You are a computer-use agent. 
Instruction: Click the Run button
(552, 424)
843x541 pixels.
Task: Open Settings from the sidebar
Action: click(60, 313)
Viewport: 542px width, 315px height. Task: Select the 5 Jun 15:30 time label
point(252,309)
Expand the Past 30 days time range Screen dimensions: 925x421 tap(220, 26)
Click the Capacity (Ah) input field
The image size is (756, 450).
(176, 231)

§

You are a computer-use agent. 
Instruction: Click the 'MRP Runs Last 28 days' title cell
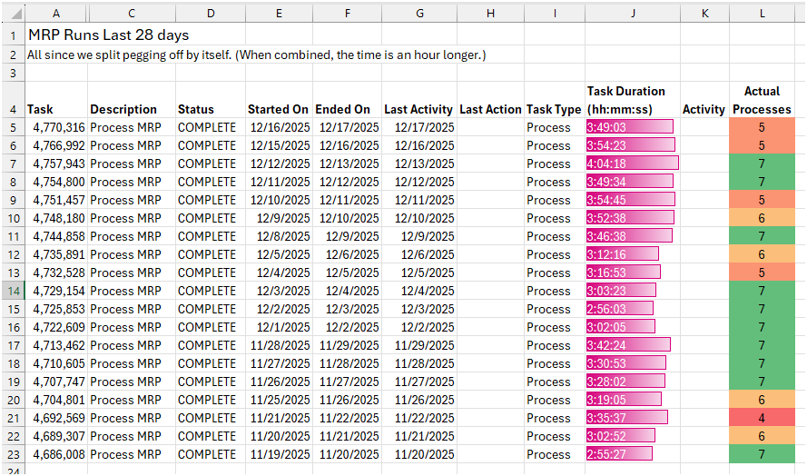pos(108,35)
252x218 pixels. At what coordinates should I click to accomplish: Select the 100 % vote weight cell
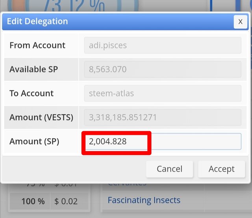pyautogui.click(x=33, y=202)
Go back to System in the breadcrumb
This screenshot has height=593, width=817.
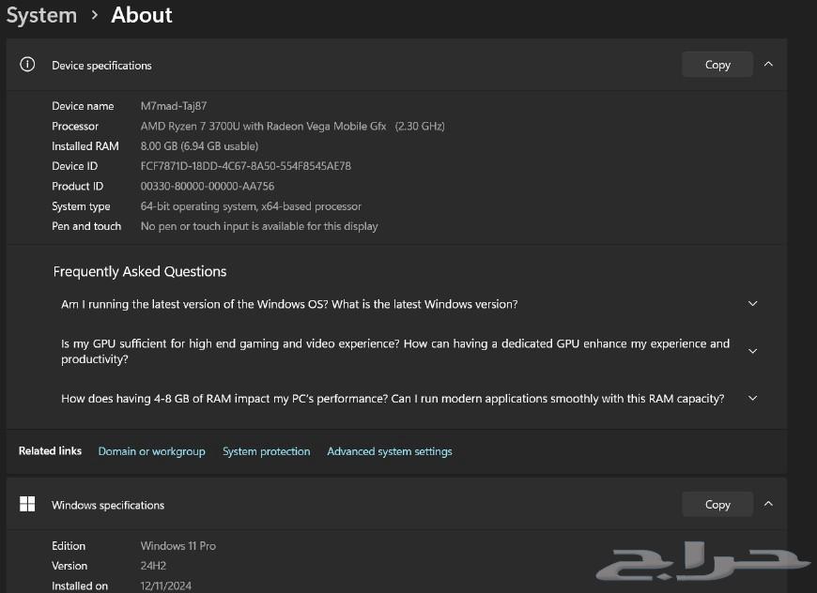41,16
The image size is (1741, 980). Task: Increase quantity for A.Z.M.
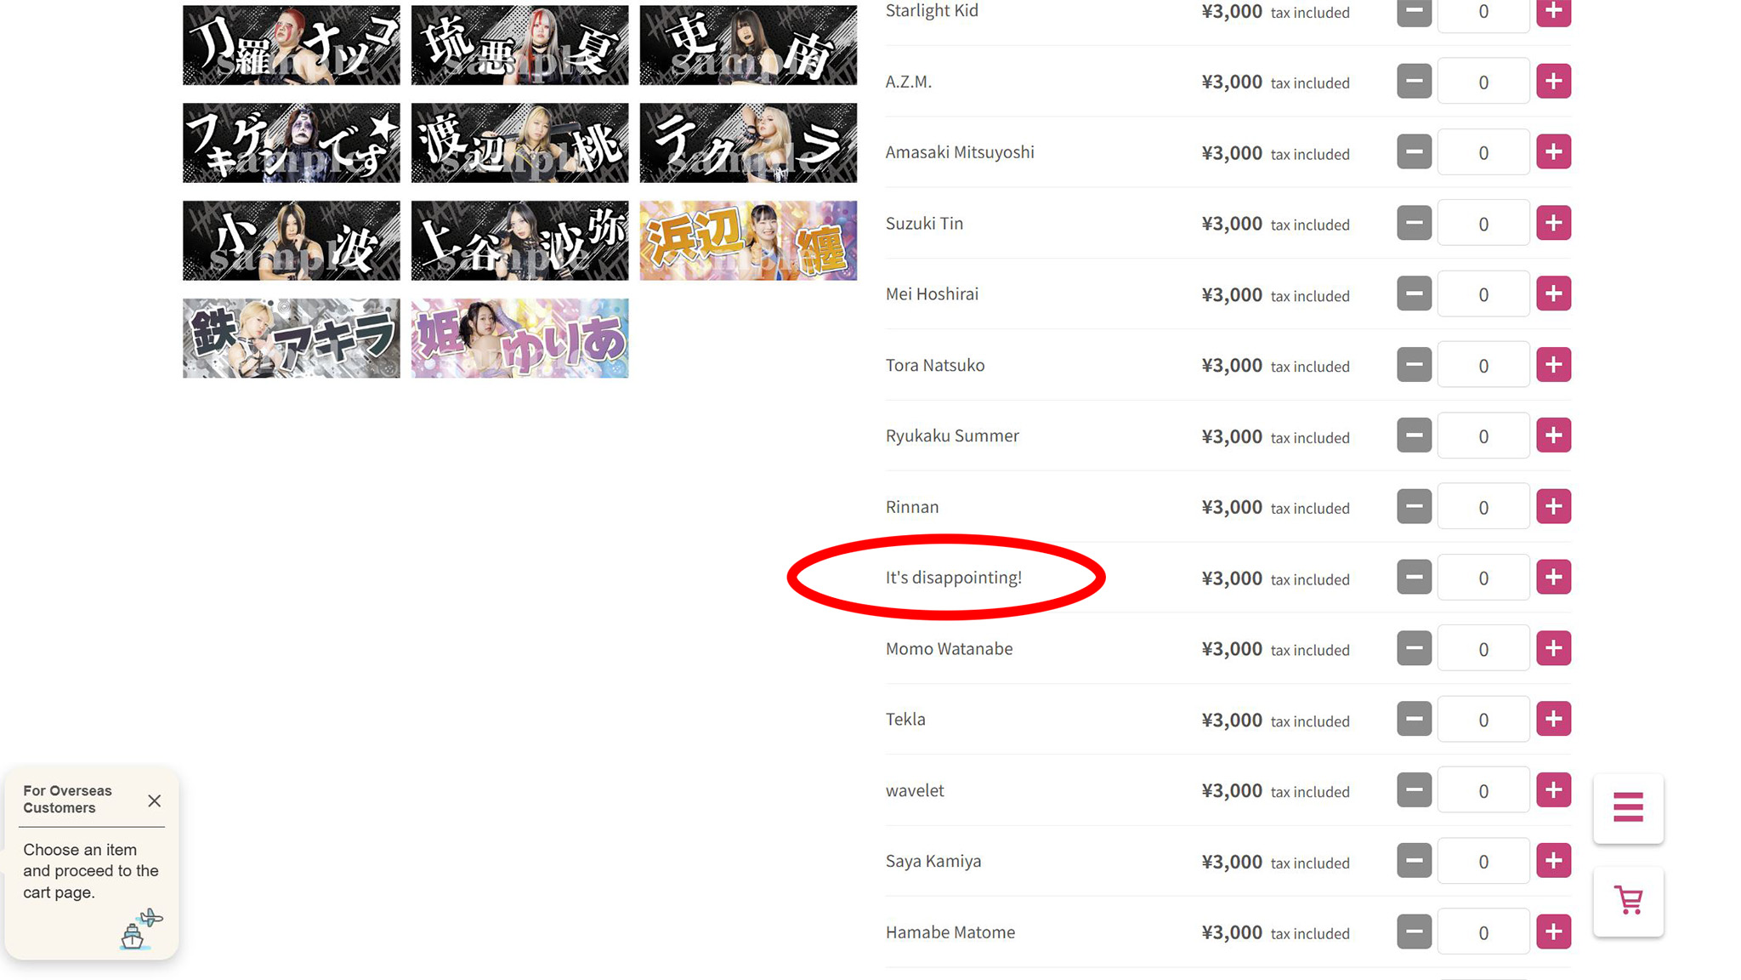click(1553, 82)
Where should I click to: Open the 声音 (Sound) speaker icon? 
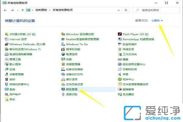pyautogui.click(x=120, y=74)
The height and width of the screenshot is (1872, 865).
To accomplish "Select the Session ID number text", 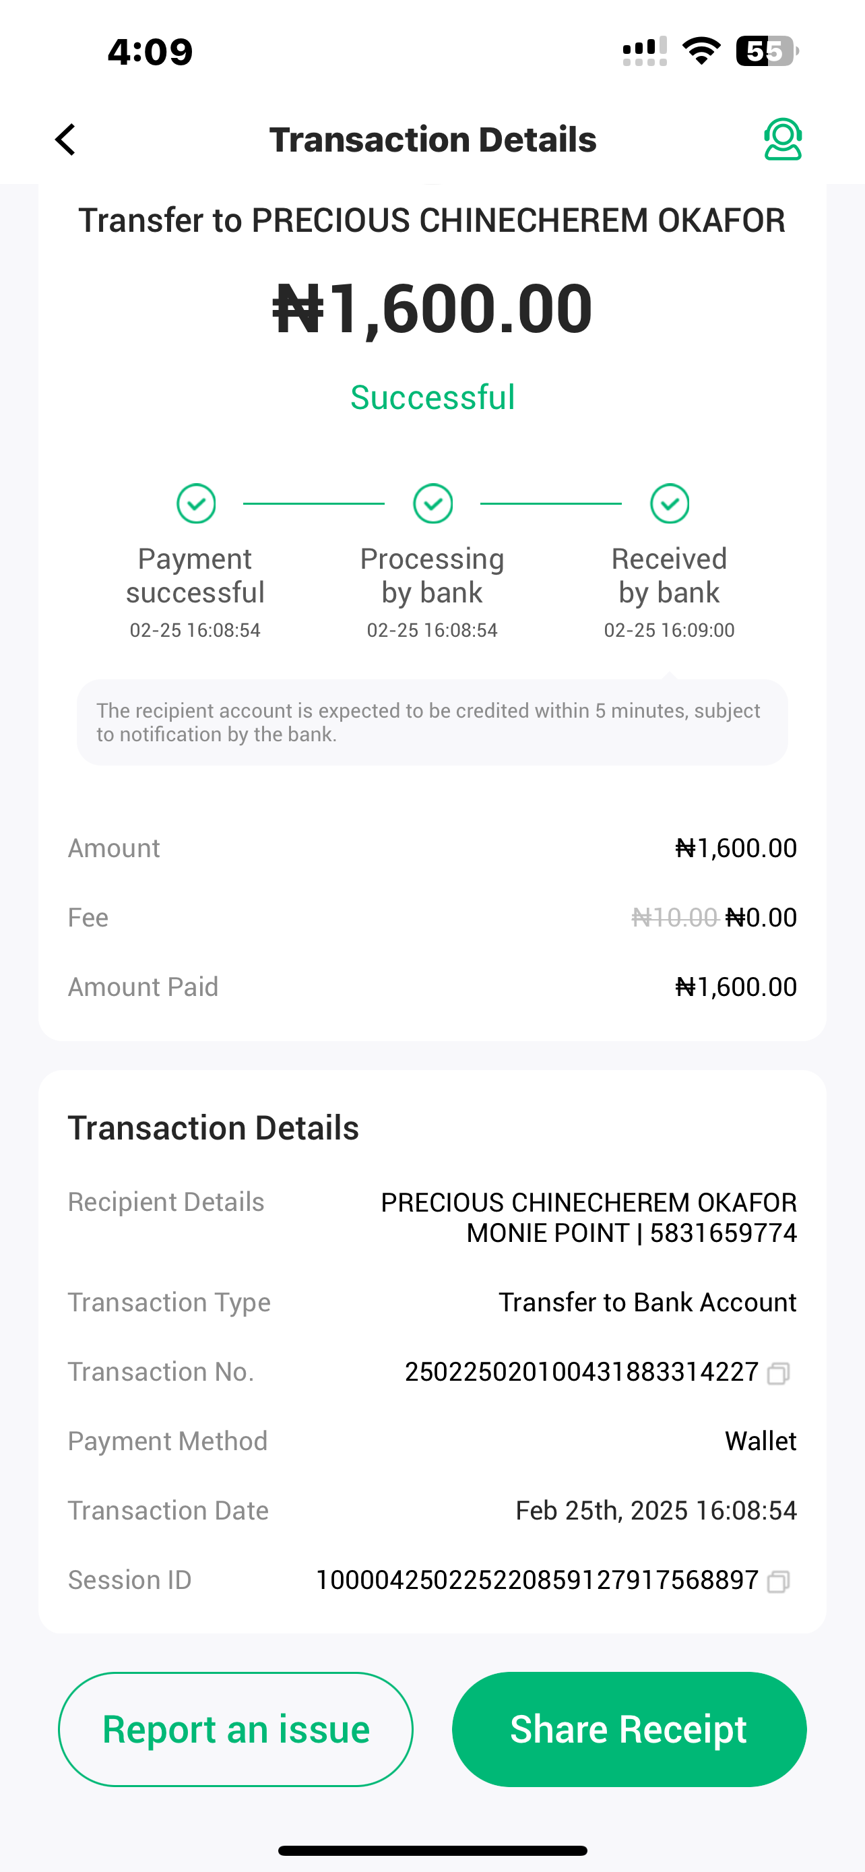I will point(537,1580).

§

> Try it
In the data above, find the line containing "Go back to System in the breadcrumb" and the line containing "The height and". Copy exactly the stretch from the first through the second, both included, leaving out any picture.

> Exercise solution
Go back to System in the breadcrumb
This screenshot has height=593, width=817.
41,16
The image size is (1741, 980). Task: Increase quantity for A.Z.M.
click(1553, 82)
Where should I click to: Open the 声音 (Sound) speaker icon? 
pyautogui.click(x=120, y=74)
The height and width of the screenshot is (1872, 865).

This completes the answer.